◆ **Instrução dada a**
No relato abaixo, liste todas as atividades enumeradas logo após a frase "Eu estava sempre por lá".

◆ **Trecho do documento**
☆ ☆ ☆

Nasci num ano de copa do mundo. Mas ninguém da minha família se interessava pelo assunto, nem naquela, nem na copa seguinte. A primeira vez que acompanhei uma
copa do mundo de futebol foi em 1970. Acompanhar não é o verbo mais adequado
para definir o que aconteceu. Àquela época, eu nunca assistira a uma partida de
futebol. Portanto, não sabia como funcionava, não tinha incorporado aos meus
poucos repertórios a cena, o ambiente, a dinâmica, o espetáculo do jogo. Meus
irmãos já moravam em grandes centros. Mas eu, ainda menina, vivia com meus pais
no campo. E acompanhávamos o que se passava pelo resto do país por meio da
programação de rádio. Então, a primeira vez que acompanhei uma copa do mundo, foi
por meio da transmissão dos jogos pelos rádios. Ouvia o narrador, tentando imaginar o que se passava. Imaginação
não me faltava. Mas era sempre difícil reconstituir mentalmente uma cena da
qual eu jamais participara.
De toda sorte, eu sabia que alguma coisa supostamente importante se passava
ali. No último jogo, o Brasil foi campeão. Saí à porta lateral da casa, olhei o
céu cinzento, revoada de andorinhas, um abacateiro enorme à frente. Eu deveria
estar emocionada. A voz do narrador estava transtornada de felicidade. Eu fiz
um esforço para também me sentir assim. Confesso que foi uma atuação. Talvez meus
gostos por teatro tenham começado por ali... Muitos anos depois, por vezes eu
encontrava, num velho dicionário, alguns resultados de jogos daquela ocasião,
que eu e minha mãe tínhamos anotado. Tinha os nomes dos países, e os gols que
cada um fizera. Para mim, interessava como anotações matemáticas, mais do que qualquer
outra coisa.
Não me lembro da copa de 74, nem de 78. Em 82, num dos
jogos, à tarde, eu estava na universidade. Eu estava sempre por lá: desenvolvendo
algum projeto, trabalhando num atelier, estudando na biblioteca, ensaiando nalguma
peça... Naqueles dias de jogo era ótimo trabalhar por lá, pois ela estava
vazia... Então, do meio para o final da tarde, terminadas minhas atividades,
saí do prédio, para iniciar uma caminhada de uns vinte minutos até a parada de
ônibus. Alguém, no prédio da música, ensaiava alguma música ao saxofone. O som
atravessava o deserto das vias, e a atmosfera cinzenta da seca já iniciada em pleno
cerrado. Distante, alguns fogos pipocaram, e uns gritos comemoravam algum gol. Fui
seguindo meu trajeto. O som do sax foi ficando cada vez mais distante, e o sol
muito vermelho na medida em que se aproximava do horizonte.

☆ ☆ ☆

◆ **Entradas fornecidas**
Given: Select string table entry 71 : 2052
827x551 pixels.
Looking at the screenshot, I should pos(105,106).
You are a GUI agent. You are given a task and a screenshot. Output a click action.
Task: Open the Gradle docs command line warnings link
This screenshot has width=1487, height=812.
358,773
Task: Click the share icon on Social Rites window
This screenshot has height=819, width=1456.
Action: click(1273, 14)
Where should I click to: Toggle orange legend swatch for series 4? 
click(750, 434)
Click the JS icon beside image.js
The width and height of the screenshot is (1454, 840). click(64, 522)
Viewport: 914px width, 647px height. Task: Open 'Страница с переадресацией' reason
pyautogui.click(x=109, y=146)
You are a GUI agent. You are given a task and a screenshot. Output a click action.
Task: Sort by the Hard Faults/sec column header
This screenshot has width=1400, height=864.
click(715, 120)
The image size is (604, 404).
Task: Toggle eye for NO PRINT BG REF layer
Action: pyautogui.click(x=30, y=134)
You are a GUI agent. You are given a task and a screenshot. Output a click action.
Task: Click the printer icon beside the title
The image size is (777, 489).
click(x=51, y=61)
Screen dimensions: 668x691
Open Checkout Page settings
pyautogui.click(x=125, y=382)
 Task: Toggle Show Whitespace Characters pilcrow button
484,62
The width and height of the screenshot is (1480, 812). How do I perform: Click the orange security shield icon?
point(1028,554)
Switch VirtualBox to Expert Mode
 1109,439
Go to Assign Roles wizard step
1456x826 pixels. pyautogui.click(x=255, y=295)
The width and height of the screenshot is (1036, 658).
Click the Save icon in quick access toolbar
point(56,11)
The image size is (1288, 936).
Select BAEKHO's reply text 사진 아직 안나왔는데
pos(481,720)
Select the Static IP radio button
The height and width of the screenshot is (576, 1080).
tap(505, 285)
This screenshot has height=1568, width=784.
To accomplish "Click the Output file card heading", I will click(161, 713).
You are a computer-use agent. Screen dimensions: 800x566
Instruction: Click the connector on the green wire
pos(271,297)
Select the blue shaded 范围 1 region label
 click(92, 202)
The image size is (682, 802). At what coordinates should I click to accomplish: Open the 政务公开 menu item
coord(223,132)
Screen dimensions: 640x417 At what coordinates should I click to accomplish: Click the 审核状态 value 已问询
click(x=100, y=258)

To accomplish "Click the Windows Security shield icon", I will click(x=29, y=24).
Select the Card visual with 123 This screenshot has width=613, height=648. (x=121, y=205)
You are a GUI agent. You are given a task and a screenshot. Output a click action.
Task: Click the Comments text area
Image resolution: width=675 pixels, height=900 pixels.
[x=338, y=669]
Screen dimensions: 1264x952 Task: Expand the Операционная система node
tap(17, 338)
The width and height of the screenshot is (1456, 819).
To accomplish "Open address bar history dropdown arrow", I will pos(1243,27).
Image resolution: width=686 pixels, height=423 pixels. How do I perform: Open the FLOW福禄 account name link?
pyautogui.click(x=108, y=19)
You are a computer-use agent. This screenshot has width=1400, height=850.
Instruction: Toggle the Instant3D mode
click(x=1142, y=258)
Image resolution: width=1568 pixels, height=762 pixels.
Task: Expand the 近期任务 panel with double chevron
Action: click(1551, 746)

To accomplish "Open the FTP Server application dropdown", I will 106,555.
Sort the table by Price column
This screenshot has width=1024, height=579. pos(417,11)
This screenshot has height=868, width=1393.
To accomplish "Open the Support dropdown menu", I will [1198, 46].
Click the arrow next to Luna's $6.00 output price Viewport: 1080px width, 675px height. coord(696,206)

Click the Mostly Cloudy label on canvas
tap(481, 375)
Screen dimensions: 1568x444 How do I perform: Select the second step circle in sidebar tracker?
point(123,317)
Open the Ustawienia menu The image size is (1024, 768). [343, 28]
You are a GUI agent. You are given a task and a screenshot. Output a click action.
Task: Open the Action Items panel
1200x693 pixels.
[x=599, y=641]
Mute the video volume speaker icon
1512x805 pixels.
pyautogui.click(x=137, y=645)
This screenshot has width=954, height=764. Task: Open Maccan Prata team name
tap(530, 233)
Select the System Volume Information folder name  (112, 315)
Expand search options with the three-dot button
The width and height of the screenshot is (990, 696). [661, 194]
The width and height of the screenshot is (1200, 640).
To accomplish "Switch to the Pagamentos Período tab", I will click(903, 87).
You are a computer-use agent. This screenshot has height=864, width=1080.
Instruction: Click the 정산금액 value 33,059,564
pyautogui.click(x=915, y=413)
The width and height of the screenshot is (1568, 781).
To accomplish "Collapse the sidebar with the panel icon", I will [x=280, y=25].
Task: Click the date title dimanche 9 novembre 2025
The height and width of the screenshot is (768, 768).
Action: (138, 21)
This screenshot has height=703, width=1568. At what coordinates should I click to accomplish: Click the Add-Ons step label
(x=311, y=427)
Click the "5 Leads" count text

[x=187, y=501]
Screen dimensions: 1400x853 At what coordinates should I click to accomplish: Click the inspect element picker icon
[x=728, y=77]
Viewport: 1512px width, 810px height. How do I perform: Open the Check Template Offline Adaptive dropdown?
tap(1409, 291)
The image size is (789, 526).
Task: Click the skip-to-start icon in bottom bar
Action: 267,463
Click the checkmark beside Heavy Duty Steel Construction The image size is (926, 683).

☆ ☆ ☆

◆ **Instrução dada b**
Modifique o trecho das entradas que começa na linha que contém "This screenshot has height=703, width=1568." e vai até o fim das entradas, substituindo "dropdown" por "drop-down list". Reproduza somente esse trecho, com todo o restante inalterado.

◆ **Resposta correta a**
- desenvolvendo algum projeto
- trabalhando num atelier
- estudando na biblioteca
- ensaiando nalguma peça

◆ **Resposta correta b**
This screenshot has height=703, width=1568. At what coordinates should I click to accomplish: Click the Add-Ons step label
(x=311, y=427)
Click the "5 Leads" count text

[x=187, y=501]
Screen dimensions: 1400x853 At what coordinates should I click to accomplish: Click the inspect element picker icon
[x=728, y=77]
Viewport: 1512px width, 810px height. How do I perform: Open the Check Template Offline Adaptive drop-down list?
tap(1409, 291)
The image size is (789, 526).
Task: Click the skip-to-start icon in bottom bar
Action: 267,463
Click the checkmark beside Heavy Duty Steel Construction The image size is (926, 683).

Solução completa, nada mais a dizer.